*Фрагмент текста*:

The Federalist (США): эксперт по искусственному интеллекту объясняет, как техгиганты манипулируют вашим сознанием
The Federalist (США): эксперт по искусственному интеллекту объясняет, как техгиганты манипулируют вашим сознанием
3 года назад 1442 inosmi.ru CC0 / Public Domain, Gerd Altmann / Pixabay

Он — один из тех серых пиджаков, которые нажимают на кнопки в «Матрице», но при этом рад устроить нам, ее пленникам, экскурсию. Так автор охарактеризовал своего собеседника, эксперта по искусственному интеллекту, который рассказал, как технологические гиганты манипулируют нашим сознанием. Кстати, по его мнению, Китай ближе всех к «адской антиутопии».

Эксперт по искусственному интеллекту и выпускник Оксфордского университета объясняет, как технологические гиганты манипулируют сознанием, распознают речь и насаждают групповое мышление.

[Записи для поиска текста и элементов]
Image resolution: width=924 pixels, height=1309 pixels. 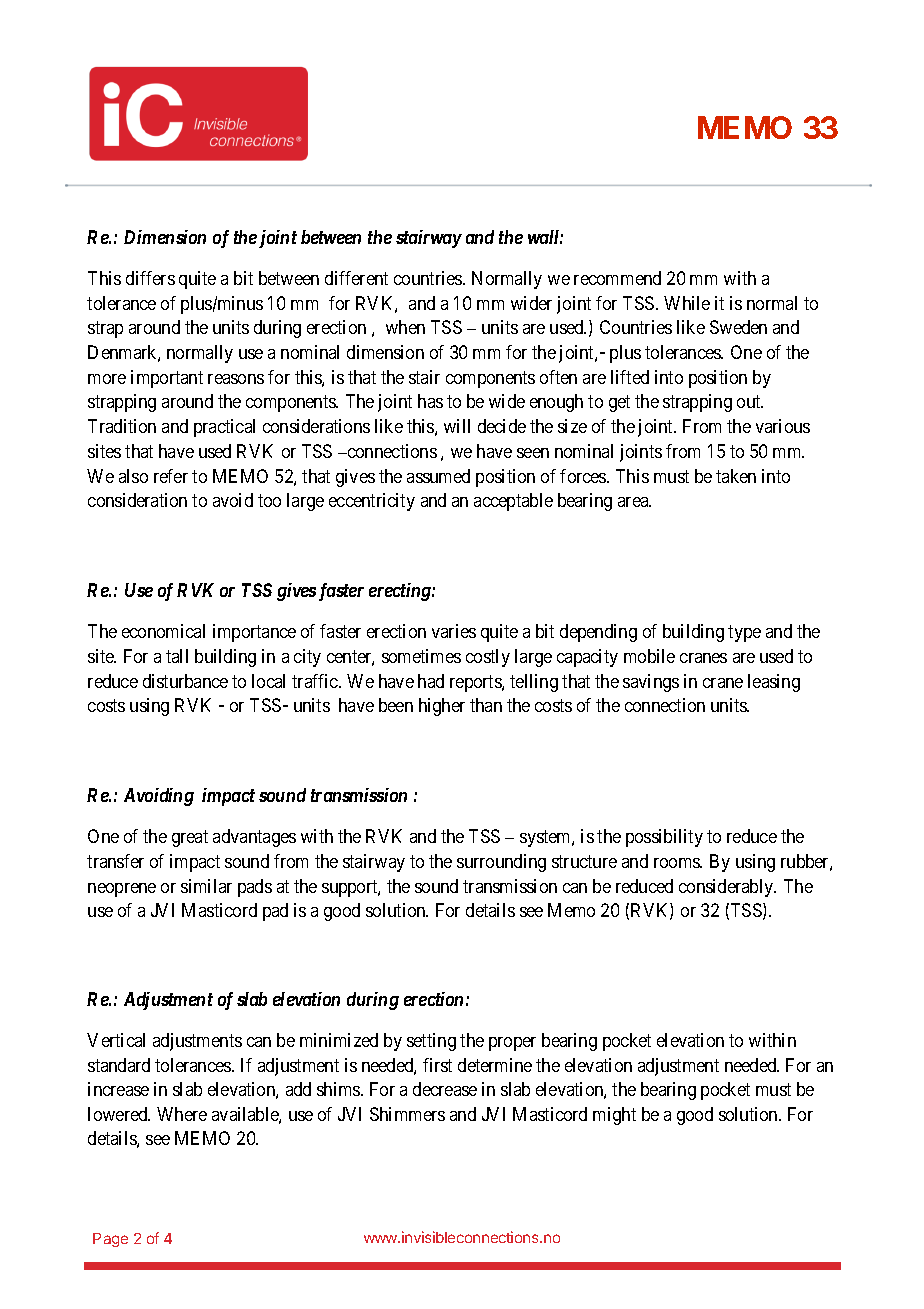 I want to click on higher, so click(x=442, y=707).
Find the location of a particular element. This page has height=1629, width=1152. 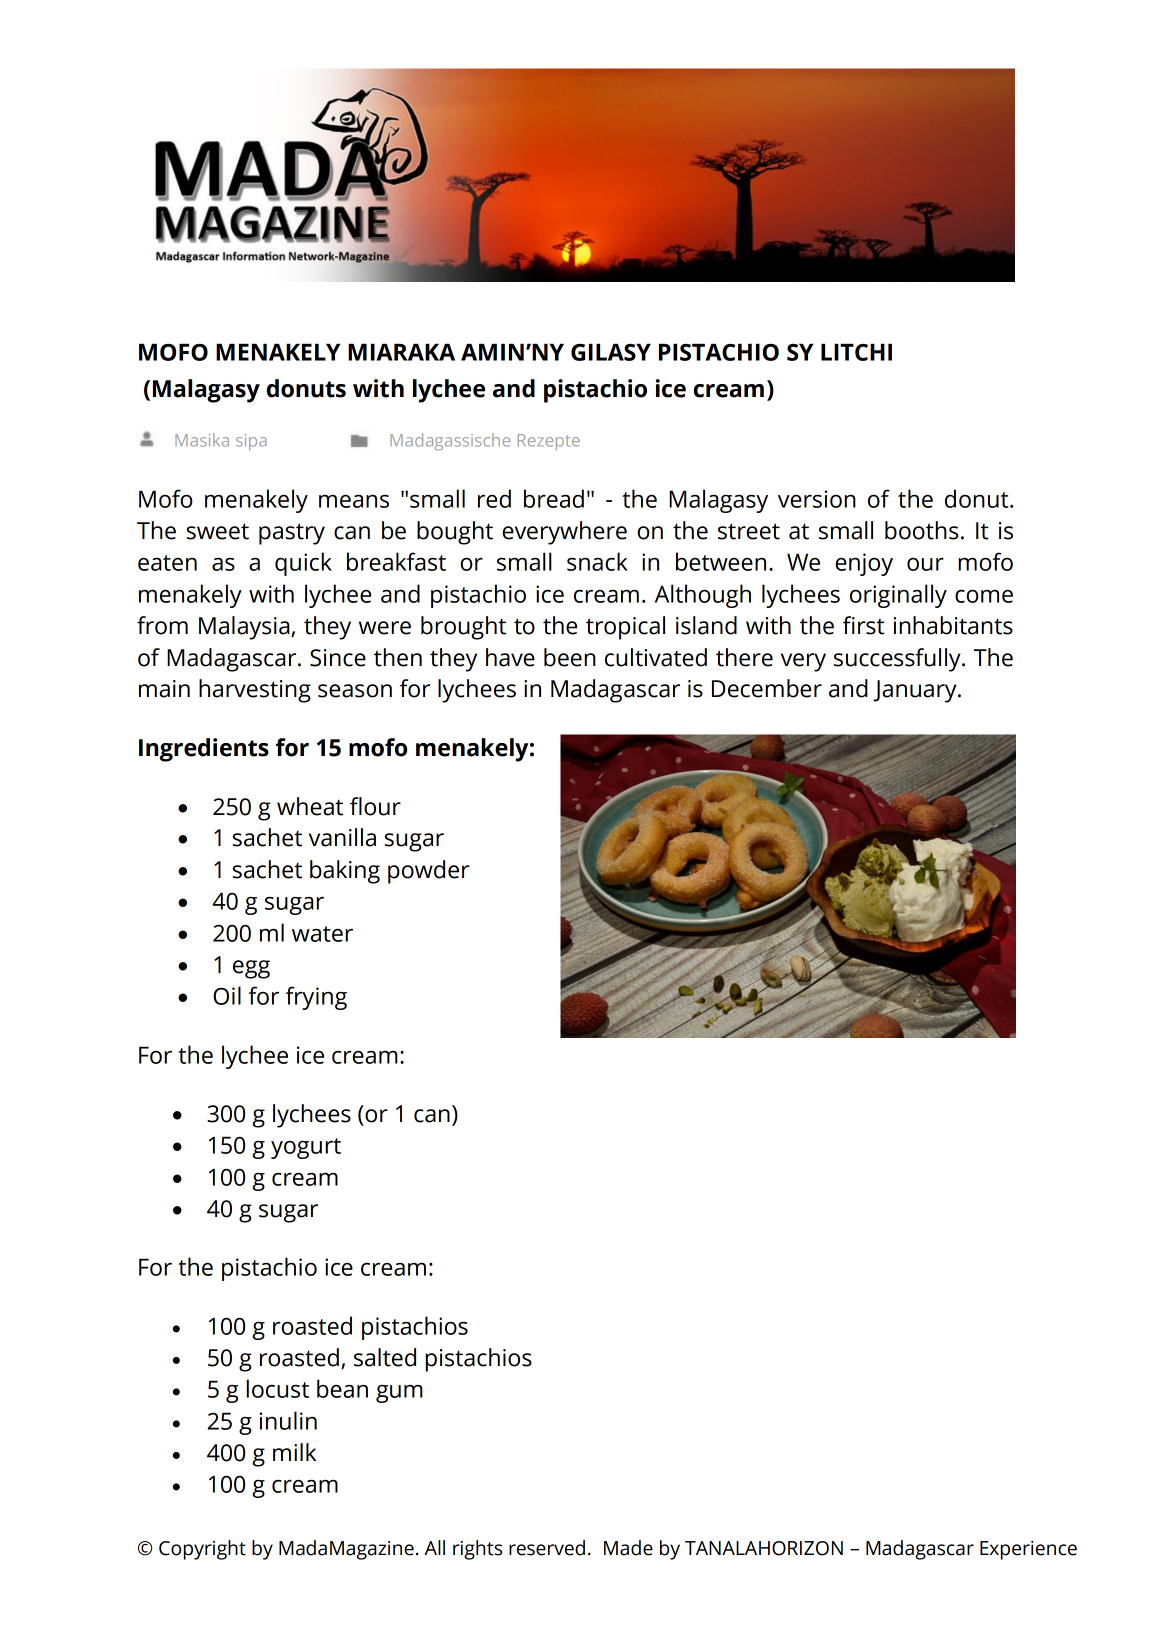

Experience is located at coordinates (1028, 1550).
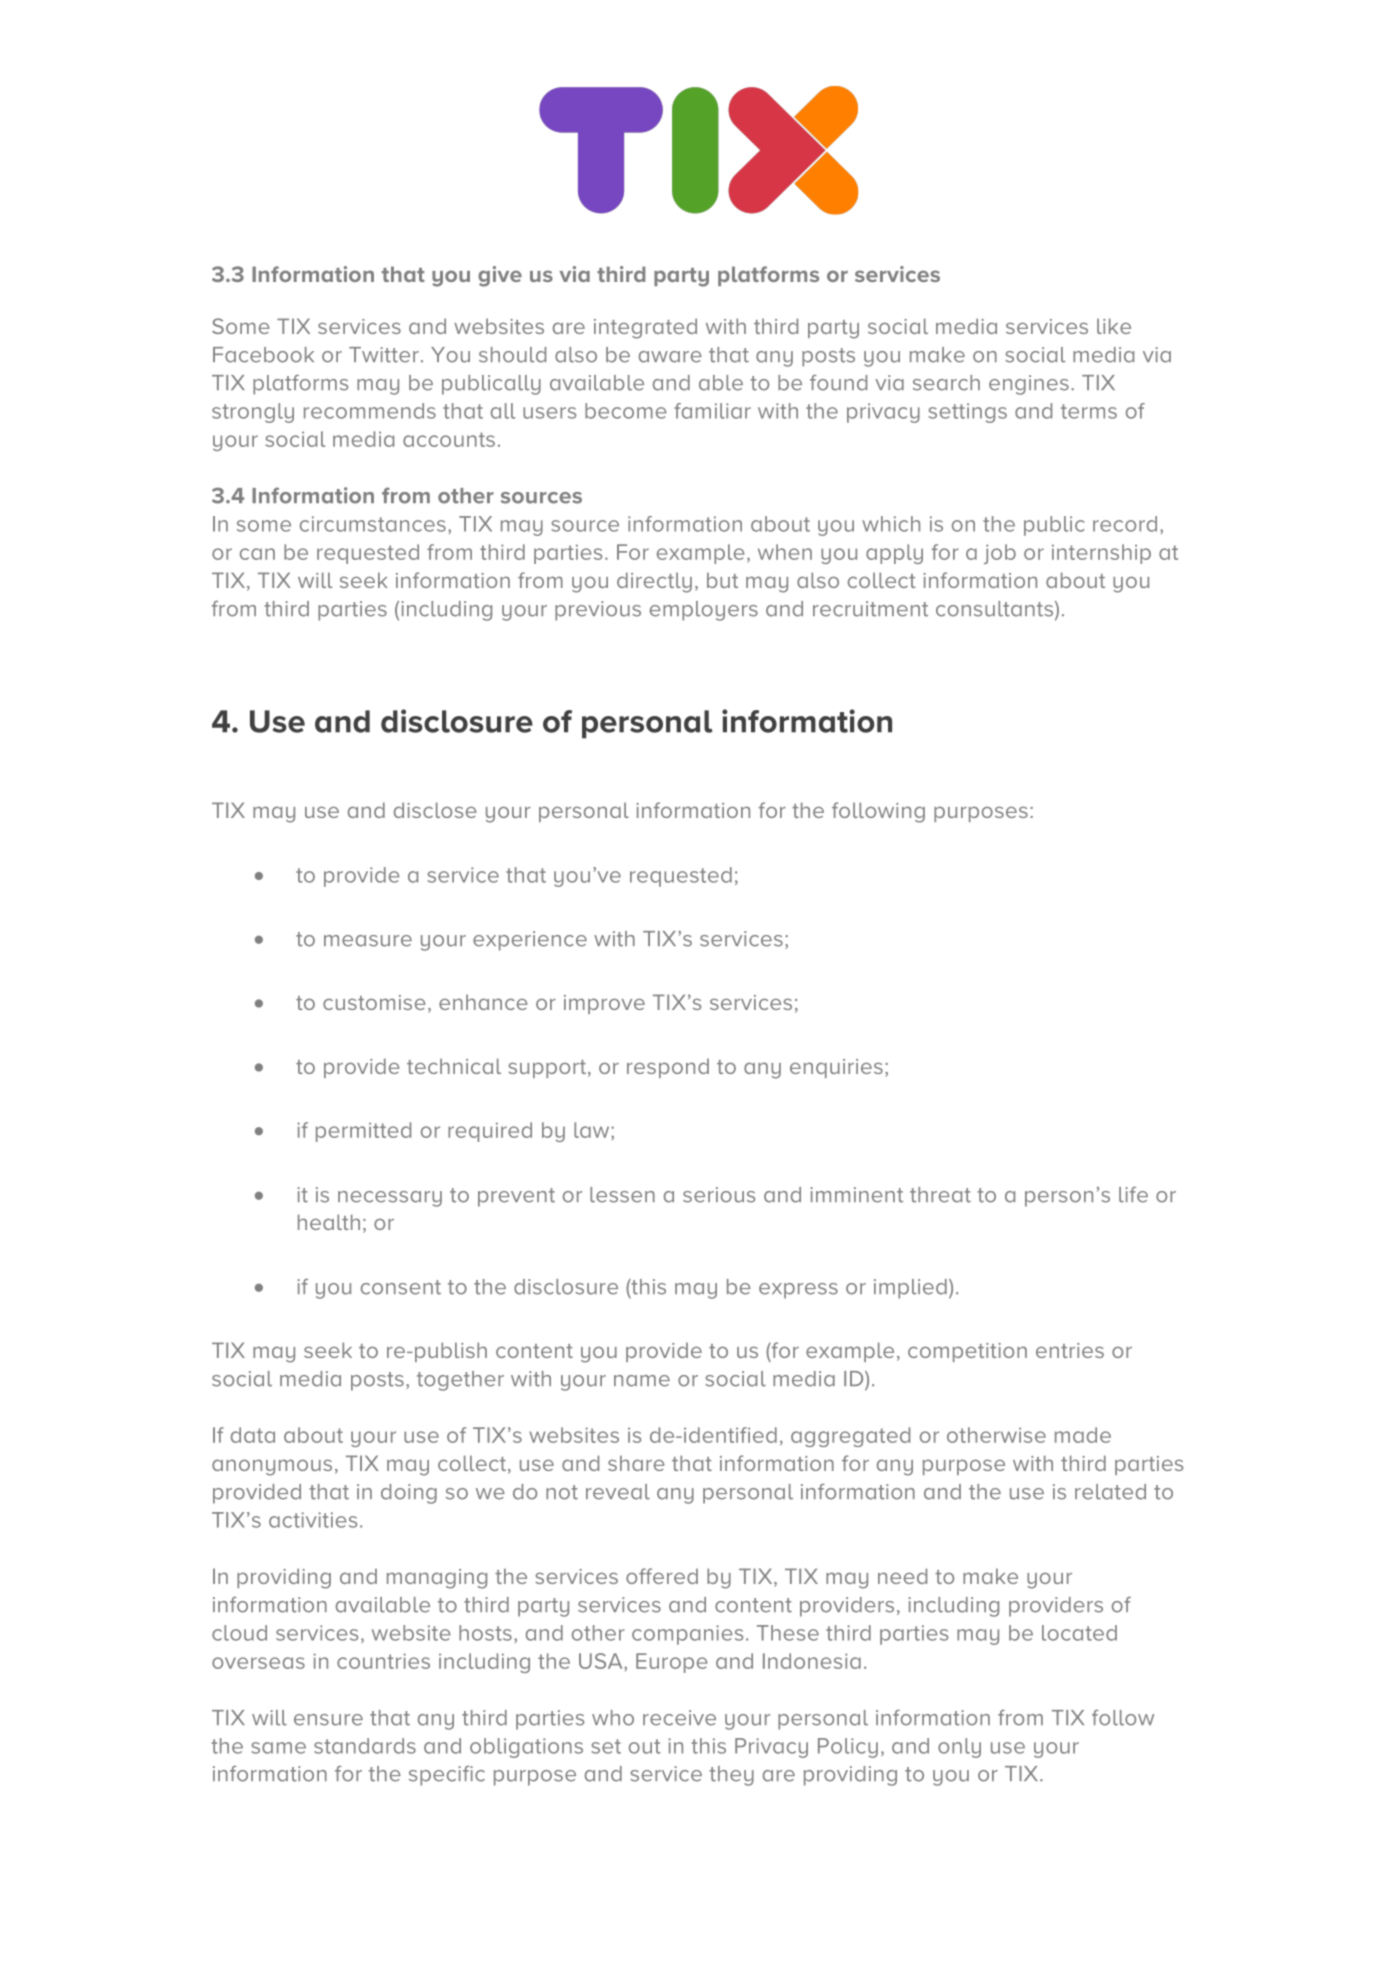 The width and height of the image is (1400, 1982). What do you see at coordinates (645, 328) in the image?
I see `integrated` at bounding box center [645, 328].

*Задания*:
1 - Выпишите из фрагмента текста дословно отрывок, начиная со слов «Эксперт по искусственному интеллекту» и заканчивая словами «и насаждают групповое мышление.».
2 - Какая страна, по мнению эксперта из фрагмента текста, ближе всех к «адской антиутопии»?

*Ответы к заданиям*:
1 -
Эксперт по искусственному интеллекту и выпускник Оксфордского университета объясняет, как технологические гиганты манипулируют сознанием, распознают речь и насаждают групповое мышление.

2 - Китай.